Florida Serial Killer Discussion
The Florida Serial Killer series deals with many ideas, some of them competing. The first has to be prurience. Its prevalence in American society dominated by Puritanistic attitudes toward sex and especially towards the idea of a woman’s sexuality. Because this sexuality is not fully accepted, it becomes a topic which must be approached surreptitiously. Violence is one way to witness female sexuality without acknowledging desire. This makes the news coverage of sexual violence against women take on its dominant tone of prurience.
Another topic is the idea of Trophies. The artist has reduced the wide-ranging idea of Trophies to that of Vaginas as Trophies. Women are reduced to their genitalia in this artwork, reflecting the reductive nature of American mainstream culture. The series was almost called ‘Mounted’ as a way to reflect these ideas but the artist discarded it as too obvious.
This series is also a reflection of the fascination with sexual violence and serial killers. The hidden logistics of the crime become totems; body dump sites, method of finding and stalking victims, photographs of the cars used to transport the bodies, how to keep the victims from being heard or seen before, during and after the crime.
The frames are bourgeois, too pat, almost kitsch which reflects the essentially pedestrian, unimaginative nature of the serial killer with his tedious hatred of women.
The nail, obviously, acknowledges the violence done and is, of course, also a pun, highlighting the undercurrent of violence running below discussion of sexual conquests.
Cheap wood paneling was specifically used in order to bring to mind creepy 70s/80s basements where the rapes and murders of these faceless women could take place. The faces of the women are burned out with cigarettes, also reflecting the prevalence of smoking during the 70s/80s culture, as well as highlighting the depersonalization of the women victims. The burning of the faces also reflects the burning hatred of women displayed by the serial killer, who often seeks to obliterate the identities of his victims in shame.
Polaroids were specifically used as many killers like to keep mementos of their crimes but need to avoid detection. The use of polaroids shares this with child porn and many other illegal sexual activities where repeated reliving of the crime is essential to the perpetrator and his audience. With polaroids, there is no danger of being discovered by a nosy photo lab technician. Additionally, it is in keeping with the 70s/80s aesthetic brought about by the use of the wood paneling.

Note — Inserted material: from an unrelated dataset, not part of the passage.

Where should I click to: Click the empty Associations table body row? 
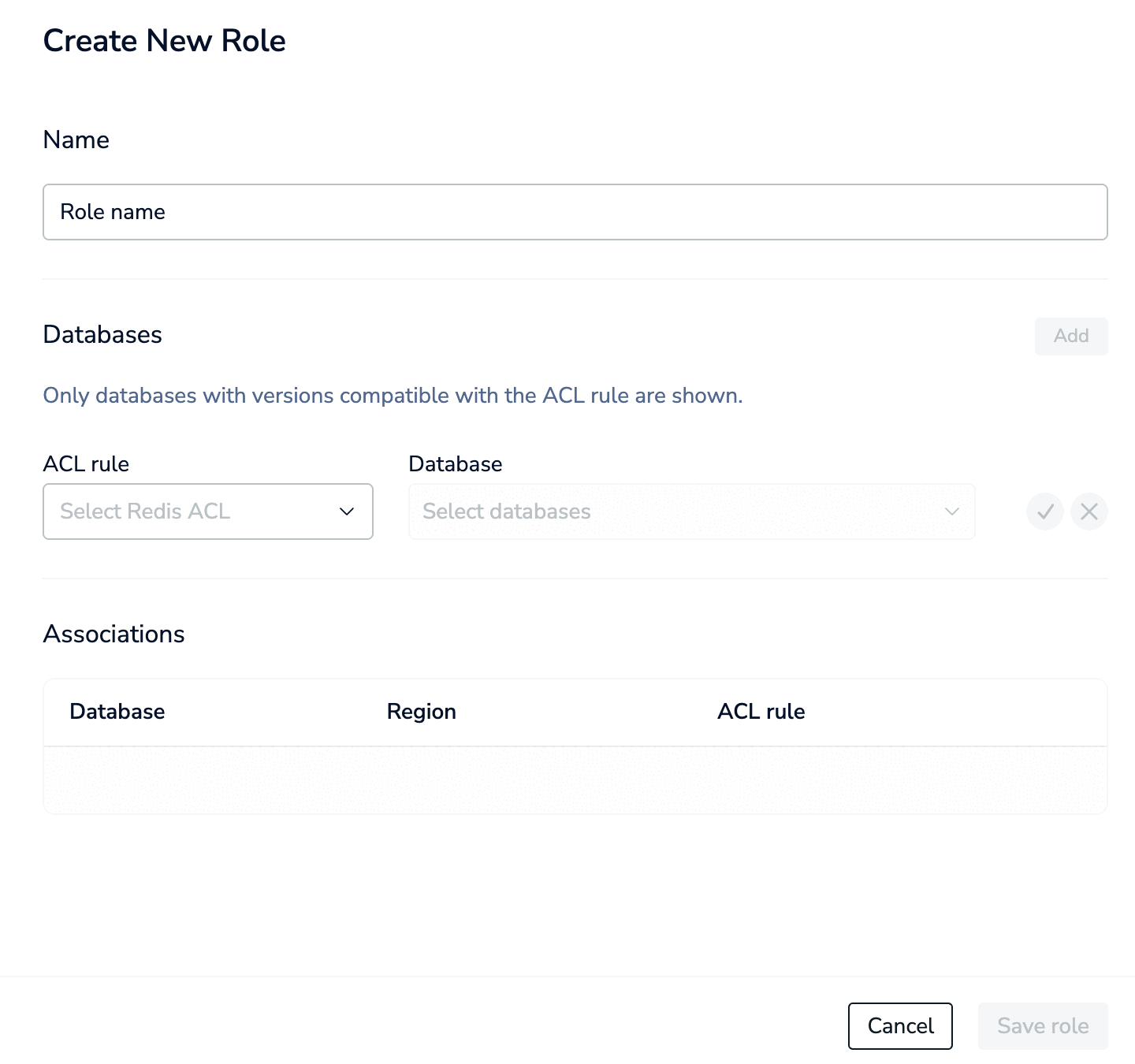pos(575,780)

All of this above, however, almost takes a back seat to the reality that violence has a sexualized component that cannot be denied, no matter how unpleasant is the realization.
NOTE:
The faces are also burned out reflecting the fact that this could be a family member long hated by the killer. He is unable to kill the real object of his hatred and so turns to killing those that resemble the original object of hatred.